Another interesting observation in the paper is that the divergence between Yoruba and Eurasians is a likely under-estimate of the Out-of-Africa event. This makes excellent sense, as West Africans are not expected to be identical with Proto-Eurasians or their closest African relatives. Hence, the 51ky is an over-estimate, and the true age seems to correspond well with the appearance of fully modern (in both appearance and behavior) Upper Paleolithic people in Eurasia, in full agreement with the recent scenario I posted on the blog, the end of Marine Isotope Stage 3, and the coalescence of most modern human Y-chromosomes.
Indeed, even the age of the African population (148kya) seems to be consistent with the recent re-dating of Y-chromosome Adam to 142kya. It would be interesting to include some African hunter-gatherers in the future; unfortunately, one of the great defects of the 1000 Genomes Project is its lack of African hunter-gatherers, which are, perhaps the most interesting populations for human origins research.
In any case, it is refreshing to see a genetics paper that tries to show how the genetic dates may deviate from the archaeological ones for good internal reasons, and seeks to explain the small discrepancies between the two by the limitations of genetic methods.
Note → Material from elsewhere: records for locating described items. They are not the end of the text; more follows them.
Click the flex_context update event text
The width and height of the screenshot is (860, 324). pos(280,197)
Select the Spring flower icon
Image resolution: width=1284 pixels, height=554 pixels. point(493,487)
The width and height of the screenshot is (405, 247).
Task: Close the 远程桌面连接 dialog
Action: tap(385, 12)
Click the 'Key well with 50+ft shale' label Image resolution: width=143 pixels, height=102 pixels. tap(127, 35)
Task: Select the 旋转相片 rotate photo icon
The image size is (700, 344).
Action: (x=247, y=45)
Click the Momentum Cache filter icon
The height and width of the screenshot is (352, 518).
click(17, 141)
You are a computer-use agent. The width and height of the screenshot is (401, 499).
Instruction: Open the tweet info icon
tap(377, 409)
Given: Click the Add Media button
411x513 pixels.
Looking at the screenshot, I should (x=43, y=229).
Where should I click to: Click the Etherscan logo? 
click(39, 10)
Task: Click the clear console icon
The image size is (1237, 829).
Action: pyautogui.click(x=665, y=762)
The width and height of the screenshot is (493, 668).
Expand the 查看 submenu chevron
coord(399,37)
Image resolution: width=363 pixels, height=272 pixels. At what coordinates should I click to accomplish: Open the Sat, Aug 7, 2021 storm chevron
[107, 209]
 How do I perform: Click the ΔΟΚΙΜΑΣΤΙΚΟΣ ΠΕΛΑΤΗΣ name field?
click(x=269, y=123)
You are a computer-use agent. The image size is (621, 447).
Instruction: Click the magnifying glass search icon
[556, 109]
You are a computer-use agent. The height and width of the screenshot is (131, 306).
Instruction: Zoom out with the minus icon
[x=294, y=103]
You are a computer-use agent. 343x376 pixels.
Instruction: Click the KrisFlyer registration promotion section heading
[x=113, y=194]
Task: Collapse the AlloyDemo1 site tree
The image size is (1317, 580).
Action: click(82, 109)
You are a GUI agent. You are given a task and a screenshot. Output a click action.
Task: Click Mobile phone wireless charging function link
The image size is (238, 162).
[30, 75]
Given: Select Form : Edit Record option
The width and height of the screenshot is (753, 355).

This is much better than proposing archaeological implausible scenaria to "save" the genetic evidence, which, until this paper came along, did not really have the fairly tight confidence intervals necessary for genetic-archaeological correlations.
PNAS doi: 10.1073/pnas.1019276108
Demographic history and rare allele sharing among human populations
Simon Gravel et al.
High-throughput sequencing technology enables population-level surveys of human genomic variation. Here, we examine the joint allele frequency distributions across continental human populations and present an approach for combining complementary aspects of whole-genome, low-coverage data and targeted high-coverage data. We apply this approach to data generated by the pilot phase of the Thousand Genomes Project, including whole-genome 2–4× coverage data for 179 samples from HapMap European, Asian, and African panels as well as high-coverage target sequencing of the exons of 800 genes from 697 individuals in seven populations. We use the site frequency spectra obtained from these data to infer demographic parameters for an Out-of-Africa model for populations of African, European, and Asian descent and to predict, by a jackknife-based approach, the amount of genetic diversity that will be discovered as sample sizes are increased. We predict that the number of discovered nonsynonymous coding variants will reach 100,000 in each population after ∼1,000 sequenced chromosomes per population, whereas ∼2,500 chromosomes will be needed for the same number of synonymous variants. Beyond this point, the number of segregating sites in the European and Asian panel populations is expected to overcome that of the African panel because of faster recent population growth. Overall, we find that the majority of human genomic variable sites are rare and exhibit little sharing among diverged populations. Our results emphasize that replication of disease association for specific rare genetic variants across diverged populations must overcome both reduced statistical power because of rarity and higher population divergence.